It depends on the type of cheese. Hard and semisoft cheeses like cheddar, Parmesan, and Swiss can be safely eaten after you cut away the mold, removing at least 1 inch (2.5 centimeters) around and below the moldy spot. Soft cheeses like ricotta, cream cheese, and cottage cheese should be thrown out entirely if you spot unintended mold.
Why Cheese Type Matters
Mold spreads through food by sending tiny root-like threads beneath the surface. In soft, high-moisture cheeses, those threads penetrate easily and deeply, meaning the mold you see on the surface is only a fraction of what’s actually growing inside. Bacteria can also grow alongside the mold in these moist environments, making contamination harder to detect and impossible to cut away.
Hard and semisoft cheeses have a much denser structure. Mold typically can’t penetrate far into a block of cheddar or Parmesan, which is why cutting a generous margin around the visible spot works. The key is keeping your knife out of the mold itself so you don’t drag spores into the clean portion of the cheese.
Hard and Semisoft Cheese: Cut and Keep
If you find mold on cheddar, colby, Swiss, Parmesan, or similar firm cheeses, you can salvage the rest. Cut at least 1 inch around and below the moldy area. Use a clean knife, and avoid letting the blade touch the mold. Re-wrap the remaining cheese in fresh parchment paper or wax paper before putting it back in the fridge.

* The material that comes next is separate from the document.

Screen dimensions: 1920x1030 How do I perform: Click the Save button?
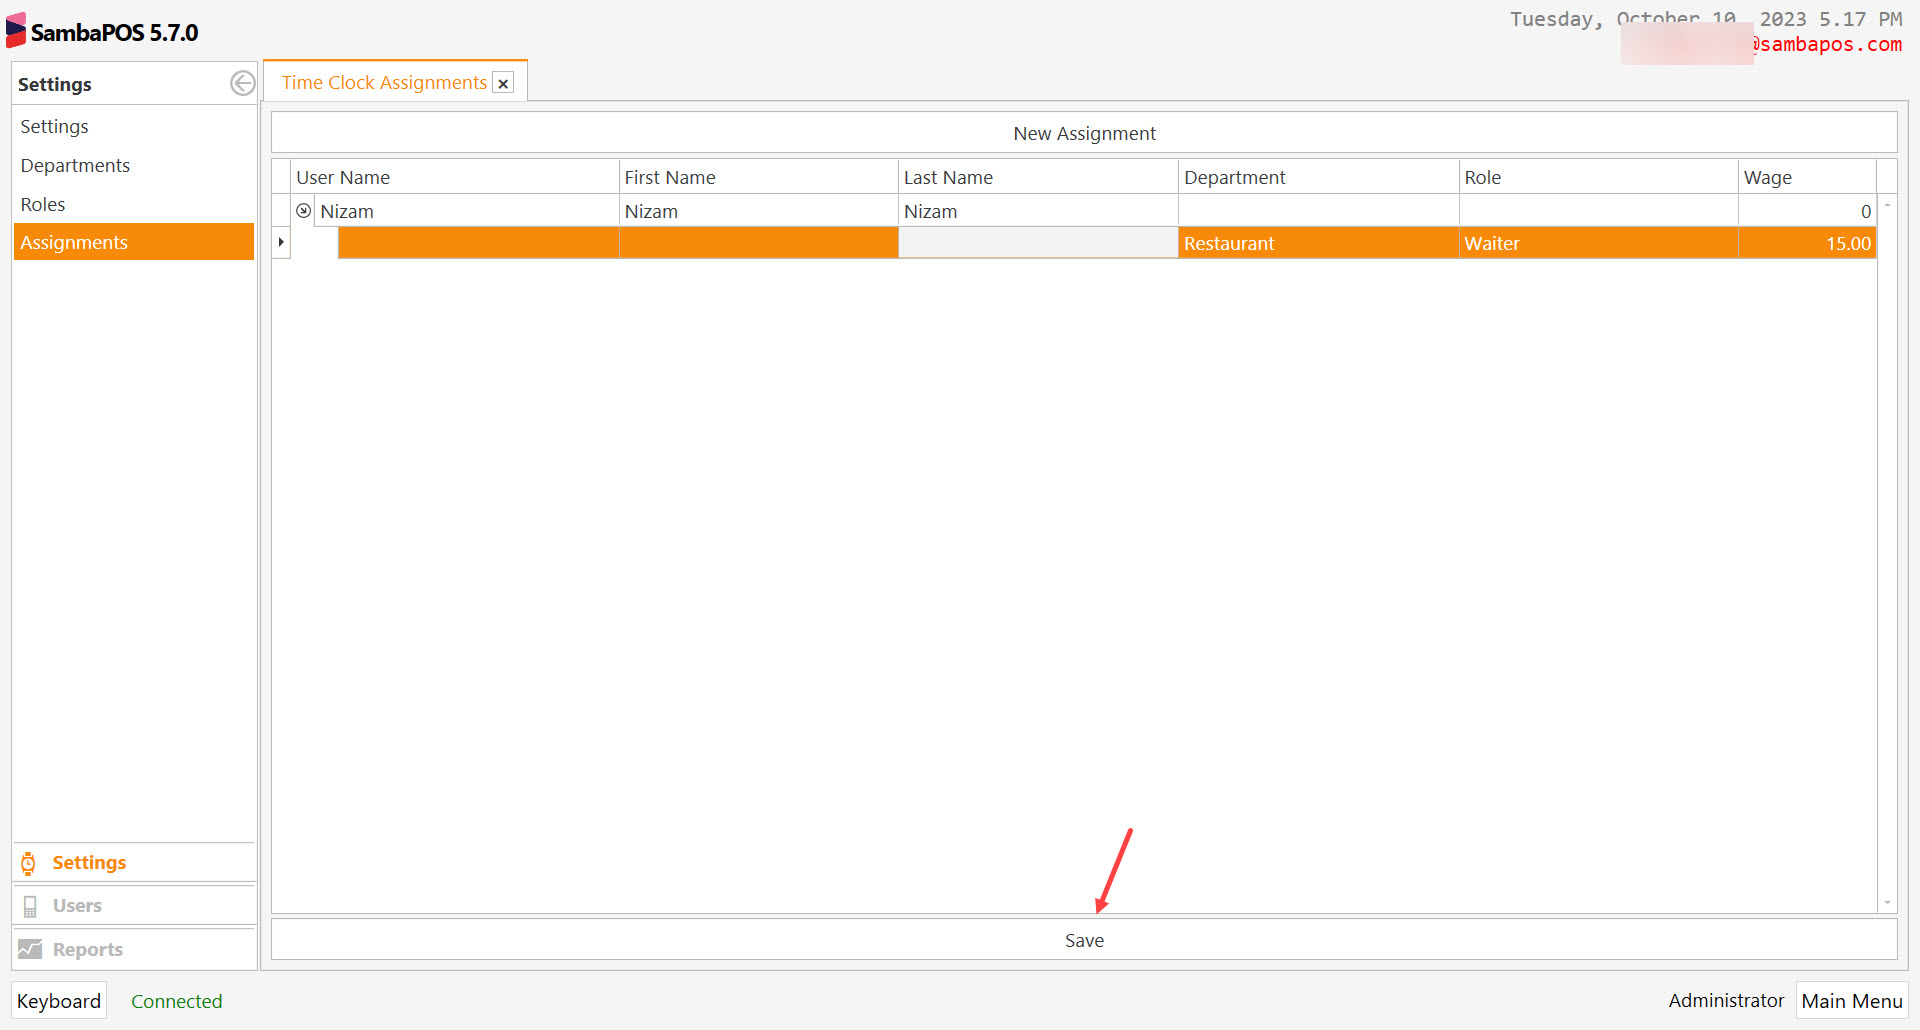[1084, 940]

This only applies to solid blocks or wedges. If you find mold in a bag of shredded or crumbled cheese, toss the whole bag. The loose pieces give mold easy access to spread throughout, and you can’t reliably cut away contamination when the cheese is already in small fragments.
Soft Cheese: Throw It Out
Cream cheese, cottage cheese, ricotta, and other soft fresh cheeses should go straight in the trash if mold appears. Their high moisture content means mold threads spread well beyond what’s visible, and harmful bacteria are likely growing alongside. No amount of scooping or trimming makes these safe.
Soft cheeses like brie and Camembert are a special case. They’re made with specific mold cultures that form the white rind, and that mold is safe for most people. But if you see new mold that looks different from the original rind (fuzzy green or black spots, for instance), discard the cheese. The intentional mold is safe; the uninvited kind is not.
What About Blue Cheese and Other Mold-Ripened Varieties
Blue cheeses like Gorgonzola, Roquefort, and Stilton get their characteristic veining from a mold culture added during production. This mold is safe for healthy adults. However, these cheeses can still develop additional, unwanted mold on the surface. If you spot new fuzzy growth that doesn’t look like the original blue-green veins, cut it away with at least an inch of margin, just as you would with any hard cheese.
The mold cultures used in cheesemaking have been selected over centuries for safety. The two main species are one used in blue cheeses and another used in bloomy-rind cheeses like brie and Camembert. These are fundamentally different from the wild molds that land on your cheese from the environment, which can produce harmful toxins.
Who Should Be Extra Cautious
Pregnant women, young children, older adults, and anyone with a weakened immune system should be more conservative. For these groups, eating cheeses made with unpasteurized milk carries additional risk, and the margin for error with mold is smaller. When in doubt, throwing the cheese away is the safer call.
Storing Cheese to Prevent Mold
Proper storage slows mold growth significantly. Keep cheese at around 37°F, ideally in the crisper drawer of your fridge. Once you’ve opened the original vacuum-sealed packaging, wrap the cheese in wax paper or parchment paper rather than plastic wrap. Parchment lets the cheese breathe slightly, which reduces the surface moisture that mold loves. For soft cheeses, an airtight container works well.
If you want to stock up, hard and shredded cheeses can be frozen for up to six months. The texture changes after freezing, making them better suited for cooking than eating on their own. Soft cheeses can technically be frozen too, but they tend to lose their creamy consistency.